Retail Revenge
In retail, the customer may be always right. But he is also often rude, arrogant or even a little nuts.
That makes shoppers perhaps the perfect fodder for America's newest form of back talk: blogs. Once limited to the occasional coffee-break rant with their colleagues, salespeople are turning to the Web to vent about and occasionally mock the bizarre customer encounters that make working in retail so, um, interesting. "One day a male client called and asked that I bring over some foot-cream samples," writes Birdie Jaworski, an Avon lady, in her blog, Beauty Dish. "He not only wanted to try them on my feet, but then he wouldn't let go."
Her posts draw more than 1,000 hits a day, Jaworski says, from readers fascinated by the woman who buys antiwrinkle cream for her pet monkey Hubert or by the wife who orders Bust-Sculpt Contouring ointment for her husband, who ingests it as an alternative to Viagra. "Everyone has a whole secret life," Jaworski says. "Maybe it's nice to know you're not the only one."
While Jaworski proudly puts her name on Beauty Dish and takes a tone of amused detachment toward her subjects, most salesclerks who blog stay anonymous--to hold on to their jobs and take full advantage of the chance to rant, without mercy, about shoppers' bad behavior. "Do not wait until one minute before we close to come into my store and expect me to wait patiently while you browse and then don't buy anything," chastises Retail Recorder, a blogger who identifies herself only as a store manager. The cell-phone saleswoman who writes a blog called Can You Hear Me Now? describes why a customer became furious: "Because we wouldn't let him return DSL equipment to our store. Uh, we don't even sell DSL equipment."
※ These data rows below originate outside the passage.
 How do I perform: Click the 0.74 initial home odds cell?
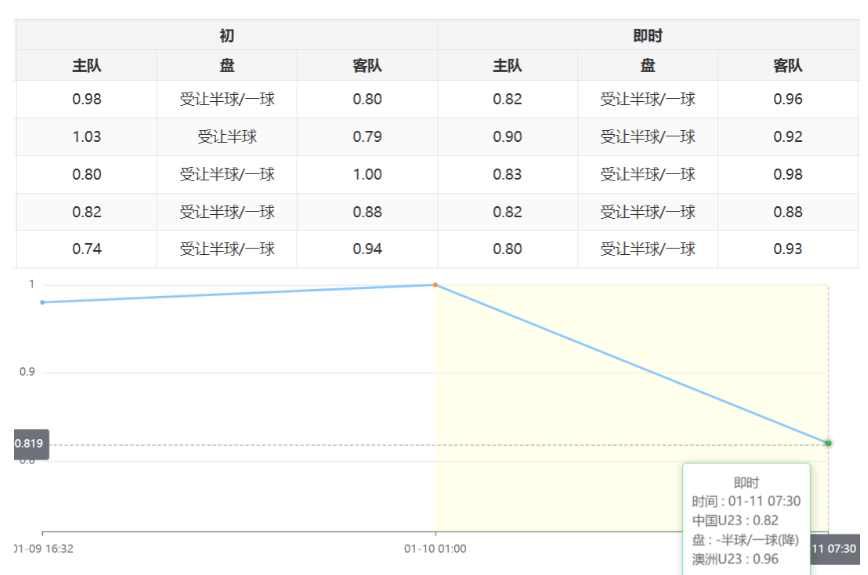[x=87, y=249]
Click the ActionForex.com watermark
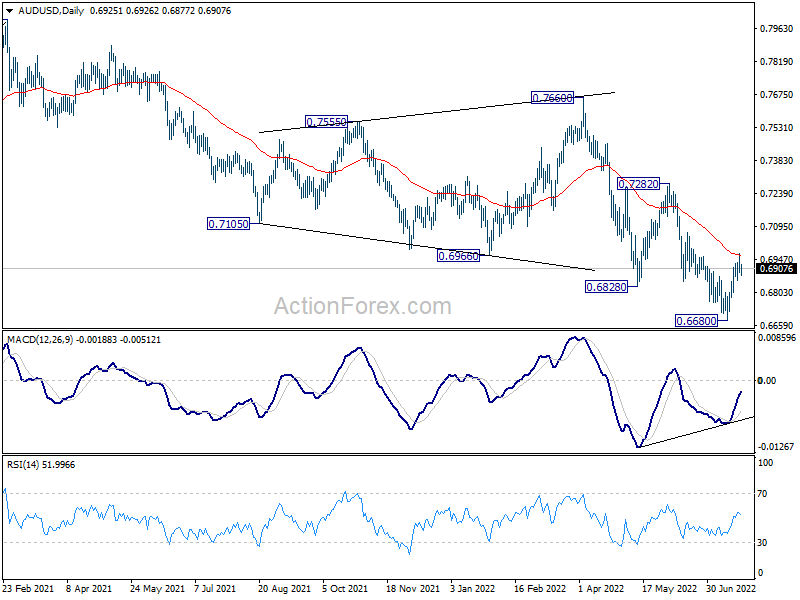 click(x=363, y=306)
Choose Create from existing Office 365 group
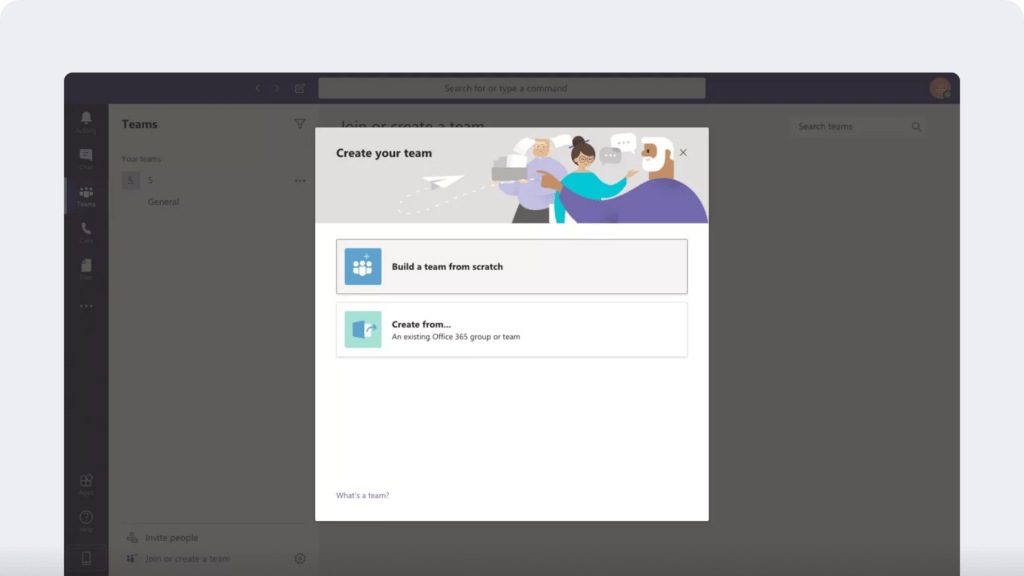Screen dimensions: 1024x576 tap(511, 330)
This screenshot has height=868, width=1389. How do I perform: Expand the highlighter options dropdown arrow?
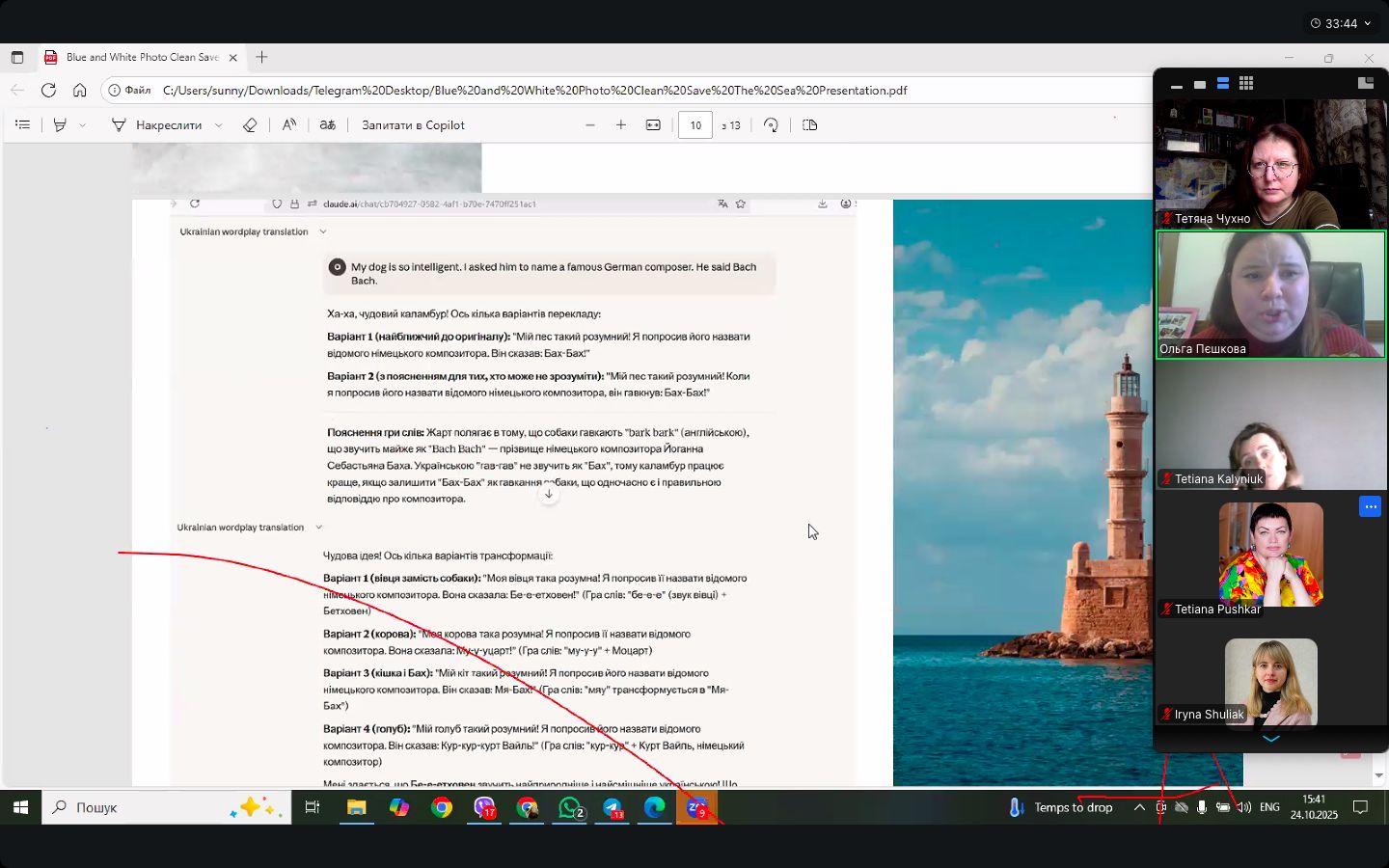(x=83, y=125)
At times, these vengeful furies show some remorse. "I know we should not have laughed at the man who, while looking the other way, walked straight into and bounced off of the plate glass window," a blogger who calls himself Disgruntled Bookseller writes. "Replaying the security video in slow motion? Totally gratuitous."
There is, however, a higher purpose to all that digital sarcasm. Most salespeople who broadcast the stories of their rude customers hope to shame others into acting better, says retail veteran Norm Feuti, who spent 15 years working as a manager at a host of stores. Instead of blogging or just complaining, Feuti created a comic strip, Retail, now syndicated in 43 newspapers, depicting the staff at the fictional department store Grumbel's. Feuti is an equal-opportunity scold. His strip features not just the customers chatting on their cell phones in the checkout line but also the clerks who work only for the employee discount and the managers obsessed with the employee dress code. "People aren't even aware of their own behavior," Feuti says. "Maybe they'll finally realize if they see it in print."